INSTRUÇÕES DE TRABALHO -
a - Atualize o trecho do discurso que começa em "Falar nesta Tribuna" e vai até "dissimulação, nas Nações Unidas.", trocando "privilégio" por "honra".
b - Segundo o discurso, por que falar diante do povo é menos difícil para o orador? Responda em uma a três frases.
c - Responda com base no discurso:
(i) Em que localidade foi realizada a Tribuna Aberta da Revolução?
(ii) Em que data o discurso foi pronunciado?
(iii) Onde o orador está acostumado a falar?

DOCUMENTO -
=====

DISCURSO PRONUNCIADO POR BRUNO RODRÍGUEZ PARRILLA, EMBAIXADOR DE CUBA PERANTE A ORGANIZAÇÃO DAS NAÇÕES UNIDAS, NA TRIBUNA ABERTA DA REVOLUÇÃO REALIZADA EM GÜIRA DE MELENA, NO DIA 13 DE ABRIL DE 2002, "ANO DOS HERÓIS PRISIONEIROS DO IMPÉRIO".

Querido Comandante-em-Chefe,

Companheiras e companheiros:

Falar nesta Tribuna é um especial privilégio, para alguém acostumado a fazê-lo nas Nações Unidas. Imagino que falar diante do povo seria extremamente difícil para os representantes de muitos outros países da ONU. Para mim é menos difícil, porque Cuba é um país que diz o que pensa e faz o que diz. E sempre diz a verdade, em qualquer parte, inclusive nas tribunas internacionais, onde muitas vezes a falta de independência leva a que se ocultem as verdades, verdades que Cuba pode afirmar aqui hoje, e repetir amanhã, sem medo nem dissimulação, nas Nações Unidas.

=====

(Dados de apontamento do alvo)
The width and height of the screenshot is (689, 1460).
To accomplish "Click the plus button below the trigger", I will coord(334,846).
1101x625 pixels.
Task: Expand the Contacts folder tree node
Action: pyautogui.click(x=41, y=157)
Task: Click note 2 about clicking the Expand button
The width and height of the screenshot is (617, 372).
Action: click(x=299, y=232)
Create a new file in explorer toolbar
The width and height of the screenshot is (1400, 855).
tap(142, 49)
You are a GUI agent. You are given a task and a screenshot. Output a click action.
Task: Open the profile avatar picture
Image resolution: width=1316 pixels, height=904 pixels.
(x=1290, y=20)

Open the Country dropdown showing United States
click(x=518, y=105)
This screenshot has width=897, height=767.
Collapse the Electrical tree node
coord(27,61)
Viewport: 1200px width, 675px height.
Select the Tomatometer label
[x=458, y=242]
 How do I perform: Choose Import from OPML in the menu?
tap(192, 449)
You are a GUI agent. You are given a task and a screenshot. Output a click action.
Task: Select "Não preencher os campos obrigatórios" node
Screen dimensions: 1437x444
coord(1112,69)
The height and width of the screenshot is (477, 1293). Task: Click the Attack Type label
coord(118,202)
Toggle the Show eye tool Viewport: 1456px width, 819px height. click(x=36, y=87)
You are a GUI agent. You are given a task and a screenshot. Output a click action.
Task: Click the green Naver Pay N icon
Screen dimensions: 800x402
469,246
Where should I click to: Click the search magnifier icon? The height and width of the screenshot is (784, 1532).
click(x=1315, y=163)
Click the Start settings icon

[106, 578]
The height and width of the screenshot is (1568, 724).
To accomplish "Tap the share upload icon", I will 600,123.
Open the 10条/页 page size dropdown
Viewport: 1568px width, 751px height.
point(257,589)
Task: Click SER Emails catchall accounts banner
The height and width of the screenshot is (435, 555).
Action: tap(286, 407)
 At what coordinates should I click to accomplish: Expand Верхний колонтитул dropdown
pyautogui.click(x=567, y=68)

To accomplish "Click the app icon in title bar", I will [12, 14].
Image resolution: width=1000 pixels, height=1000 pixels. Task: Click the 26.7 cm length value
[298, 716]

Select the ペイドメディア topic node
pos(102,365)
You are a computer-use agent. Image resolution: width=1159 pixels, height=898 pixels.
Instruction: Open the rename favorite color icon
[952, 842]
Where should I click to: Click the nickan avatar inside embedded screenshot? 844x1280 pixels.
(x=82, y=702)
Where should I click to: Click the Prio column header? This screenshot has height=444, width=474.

=====

SOLUÇÕES DAS TAREFAS -
a -
Falar nesta Tribuna é um especial honra, para alguém acostumado a fazê-lo nas Nações Unidas. Imagino que falar diante do povo seria extremamente difícil para os representantes de muitos outros países da ONU. Para mim é menos difícil, porque Cuba é um país que diz o que pensa e faz o que diz. E sempre diz a verdade, em qualquer parte, inclusive nas tribunas internacionais, onde muitas vezes a falta de independência leva a que se ocultem as verdades, verdades que Cuba pode afirmar aqui hoje, e repetir amanhã, sem medo nem dissimulação, nas Nações Unidas.

b - Para o orador é menos difícil porque Cuba é um país que diz o que pensa e faz o que diz. Além disso, sempre diz a verdade, em qualquer parte, inclusive nas tribunas internacionais.

c -
(i) Em Güira de Melena.
(ii) No dia 13 de abril de 2002.
(iii) Nas Nações Unidas.